Date: 17/06/2020 13:00
Speaker: Deputy Governor Henry Ohlsson
Place: The Riksbank
To support the financial markets, the Riksbank has during the spring taken a number of decisions on measures that have facilitated the supply of credit and held market rates down. For instance, the Riksbank has purchased government bonds, mortgage bonds and municipal bonds, as well as commercial paper, and enabled the banks to borrow money for onward lending to companies, as well as borrowing US dollars to be able to lend them to banks needing foreign currency.

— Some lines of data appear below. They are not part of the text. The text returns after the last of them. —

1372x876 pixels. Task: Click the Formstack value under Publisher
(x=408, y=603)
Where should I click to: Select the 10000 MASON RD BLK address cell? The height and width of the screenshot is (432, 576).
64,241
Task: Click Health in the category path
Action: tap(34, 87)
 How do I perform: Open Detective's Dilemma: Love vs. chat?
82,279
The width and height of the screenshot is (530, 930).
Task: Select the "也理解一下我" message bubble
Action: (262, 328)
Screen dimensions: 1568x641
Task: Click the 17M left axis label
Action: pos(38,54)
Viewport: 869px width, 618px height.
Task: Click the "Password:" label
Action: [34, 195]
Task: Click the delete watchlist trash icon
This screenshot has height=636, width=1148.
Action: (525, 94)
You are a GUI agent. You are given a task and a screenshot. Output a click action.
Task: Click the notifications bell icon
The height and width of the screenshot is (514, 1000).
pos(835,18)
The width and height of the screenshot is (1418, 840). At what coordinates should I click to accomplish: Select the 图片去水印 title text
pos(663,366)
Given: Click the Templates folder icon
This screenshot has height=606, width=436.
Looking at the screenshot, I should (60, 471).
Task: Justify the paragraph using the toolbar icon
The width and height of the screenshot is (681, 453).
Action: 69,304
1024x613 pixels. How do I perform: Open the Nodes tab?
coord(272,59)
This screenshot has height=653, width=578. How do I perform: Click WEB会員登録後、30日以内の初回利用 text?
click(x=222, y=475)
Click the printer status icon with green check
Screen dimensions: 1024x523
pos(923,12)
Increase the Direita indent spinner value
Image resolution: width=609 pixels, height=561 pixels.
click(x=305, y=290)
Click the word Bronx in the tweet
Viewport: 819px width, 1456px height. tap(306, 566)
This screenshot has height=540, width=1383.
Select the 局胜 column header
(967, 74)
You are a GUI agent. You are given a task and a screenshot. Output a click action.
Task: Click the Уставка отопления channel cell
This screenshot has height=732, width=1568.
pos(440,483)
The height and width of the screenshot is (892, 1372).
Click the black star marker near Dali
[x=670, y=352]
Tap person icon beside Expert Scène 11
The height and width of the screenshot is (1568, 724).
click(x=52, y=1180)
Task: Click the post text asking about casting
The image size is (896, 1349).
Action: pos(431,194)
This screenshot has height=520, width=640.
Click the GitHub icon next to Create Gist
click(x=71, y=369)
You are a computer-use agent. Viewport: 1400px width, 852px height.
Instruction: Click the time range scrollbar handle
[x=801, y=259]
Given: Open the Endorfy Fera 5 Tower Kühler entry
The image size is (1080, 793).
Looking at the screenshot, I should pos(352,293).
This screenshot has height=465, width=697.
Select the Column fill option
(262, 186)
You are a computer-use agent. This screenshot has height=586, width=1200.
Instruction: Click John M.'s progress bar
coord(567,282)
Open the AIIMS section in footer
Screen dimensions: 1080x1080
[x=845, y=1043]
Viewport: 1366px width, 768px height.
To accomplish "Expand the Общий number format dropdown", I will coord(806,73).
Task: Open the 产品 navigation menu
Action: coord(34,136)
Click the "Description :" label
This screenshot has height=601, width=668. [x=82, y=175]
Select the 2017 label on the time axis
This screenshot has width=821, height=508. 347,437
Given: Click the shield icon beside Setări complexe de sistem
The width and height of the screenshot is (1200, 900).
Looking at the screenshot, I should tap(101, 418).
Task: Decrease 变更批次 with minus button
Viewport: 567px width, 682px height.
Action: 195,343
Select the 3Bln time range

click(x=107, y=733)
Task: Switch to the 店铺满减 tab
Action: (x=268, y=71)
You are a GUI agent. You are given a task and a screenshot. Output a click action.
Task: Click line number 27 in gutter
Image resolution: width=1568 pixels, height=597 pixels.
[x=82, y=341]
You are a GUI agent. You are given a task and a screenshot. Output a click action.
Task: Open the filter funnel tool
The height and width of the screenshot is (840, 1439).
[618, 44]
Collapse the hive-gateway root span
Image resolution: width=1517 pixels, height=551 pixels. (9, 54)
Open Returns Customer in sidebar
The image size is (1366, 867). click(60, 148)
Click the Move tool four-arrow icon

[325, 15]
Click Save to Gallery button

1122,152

The second challenge for the Riksbank during the spring has been that inflation statistics have been unusually difficult to interpret. For one thing, prices have been lacking for certain goods and services, as these have not been consumed, and for another thing the actual consumption by Swedes during the pandemic does not correspond to the weights in the consumer price index. Quite simply, the Swedish people have bought more toilet paper and fewer trips abroad than the weights in the consumer price index imply.
Finally, in these unusual times it has been difficult to make monetary policy forecasts. During economic crises, history and the relationships we can see there do not help us to predict the future. This is why the Riksbank did not present any forecast in its April Monetary Policy Report but instead presented two possible scenarios for developments.
Monetary policy has always been very much here and now, according to Henry Ohlsson. He concludes his speech by saying, “When we can once again interpret inflation statistics and when we can once again use history to say something about the future, monetary policy can also become more forward-looking than it has been in recent months.”